=== Section Start ===

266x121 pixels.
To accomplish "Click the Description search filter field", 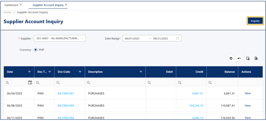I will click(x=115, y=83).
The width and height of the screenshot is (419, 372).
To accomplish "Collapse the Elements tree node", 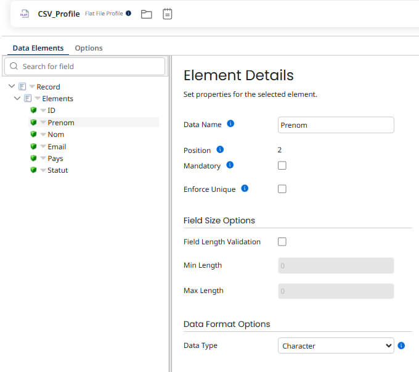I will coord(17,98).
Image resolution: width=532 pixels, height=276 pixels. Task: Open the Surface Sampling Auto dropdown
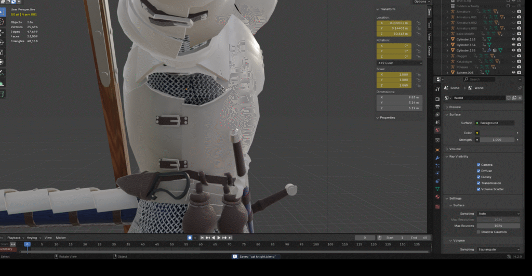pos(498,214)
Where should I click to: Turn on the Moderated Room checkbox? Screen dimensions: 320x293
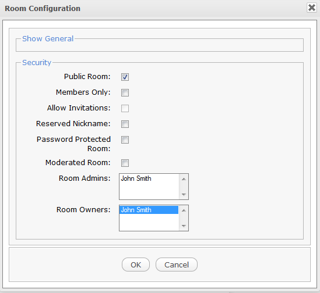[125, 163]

=== Section End ===
=== Section Start ===

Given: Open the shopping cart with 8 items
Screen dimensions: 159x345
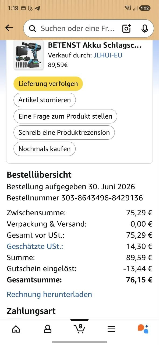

=== Section End ===

- [Exercise directions]
An exact copy of the lines above between the line holding "Given: Open the shopping cart with 8 items" and the line holding "Screen dimensions: 159x345", inclusive, is the whole answer.

- [Solution to this task]
Given: Open the shopping cart with 8 items
Screen dimensions: 159x345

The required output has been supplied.